3. The “successful failure”:This is an often lampooned tactic designed to impress a waitee by suggesting the waitist is either so successfully busy or unavoidably tied up with someone infinitely more important than the waitee. We’ve all seen movies with such scenes: When the interview or meeting finally begins, the waitist says something like, “So, sorry. Warren (Buffett) urgently had to get hold of me…..Then there was the call from Barack.” In that case, the more important the excuse, the longer the retroactively justified wait can be, even in the eyes of a fuming waitee.

This works, because the waitist’s failure to keep the appointment promise is more than amply offset by the success that necessitates it. Hence, this kind of “successful-failure” cover story can succeed spectacularly, whether true or not.

4.. The Harlequin script:Wondering how The Rules and a typical Harlequin-novel script “make ‘em wait” strategy could ever work entails also wondering how, when or even whether it could ever work in an interview or other business context. To fathom that, it is necessary to plumb the dynamics and assumptions underlying the tactics of a pursued waitist (wo)man.

·      Time is a resource: The “make ‘em wait” (MEW) Harlequin waitist operates on the assumption that the more invested in him or her, the more deeply committed the waitee will prove to be or be persuaded (s)he is. Time, like money and pricey gifts, is a valuable resource. Hence, in terms of investment theory, MEW is an effective test and catalyst for “commitment”, e.g., by making a guy suffer agonizing waits for phone calls to be returned (if ever)—a tactic espoused in The Rules.

Applying this rationale to interview situations, does it make sense? It can, if the waitee is but one of many similarly qualified and therefore “expendable”. In that case, MEW can serve as an excellent screening test for candidate commitment. 

In more general terms, if the power balance tilts to the waitist, MEW can work. But if the waitee, expendable or not, sees through the tactic and resents it as manipulation, it is very likely to fail.

·      Unpredictability is exciting:Rightly or wrongly, a lot of people think that being “unpredictable” while dangling the promise of big rewards is a turn-on—that, in the language of behavioral psychology, putting others on a “variable-interval reinforcement schedule” (a reward scheme with irregular and therefore unpredictable payoffs, e.g., the typical casino slot machine’s payout patterns) is the ideal way to hook and hold them.
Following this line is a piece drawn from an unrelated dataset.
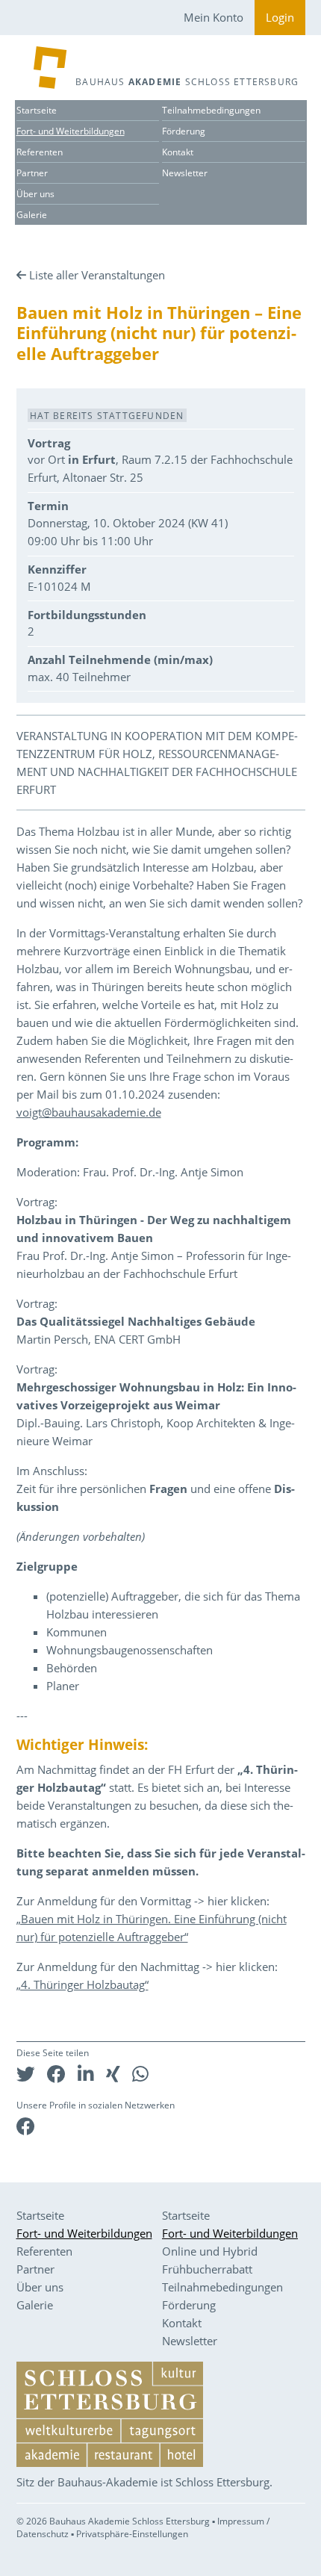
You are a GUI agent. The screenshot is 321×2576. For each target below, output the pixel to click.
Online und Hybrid (210, 2251)
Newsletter (185, 173)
On this premise, the willful waitist will unpredictably make someone wait—e.g., the confused, but eager guy waiting for his calls to be returned—because it’s a winning tactic. This means dual unpredictability: (a) when the waiting will be required; (b) how long it will be.

To the extent that we humans thrive on some uncertainty, in virtue of disliking the necessary as much as the impossible, variable interval reinforcement can be highly successful—especially with risk takers and the risk-tolerant, those who get bored easily and those who like going head-to-head with randomly tossed obstacles on the path to potentially high rewards.

·      “No Pain, No Gain”:If the waitee and waitist believe “no pain, no gain”, the Harlequin MEW script can be played—although with slightly different interpretations by the two players, the waitist taking the maxim to mean “no inflicted pain on you, no gain for me”.

Accordingly, any applicant who, like a love-struck Harlequin character, not only uncomplainingly accepts being MEWed, but also is somehow energized by it, is likely to gladly become a driven company-workhorse, or otherwise is a run-of-the-mill masochist.

However difficult it may be for you to imagine or accept this last-mentioned sadomasochistic dynamic or other scenarios that legitimize deliberately making someone wait, it is unfortunately undeniable that their existence…

…is a Sade fact of professional as well as private life.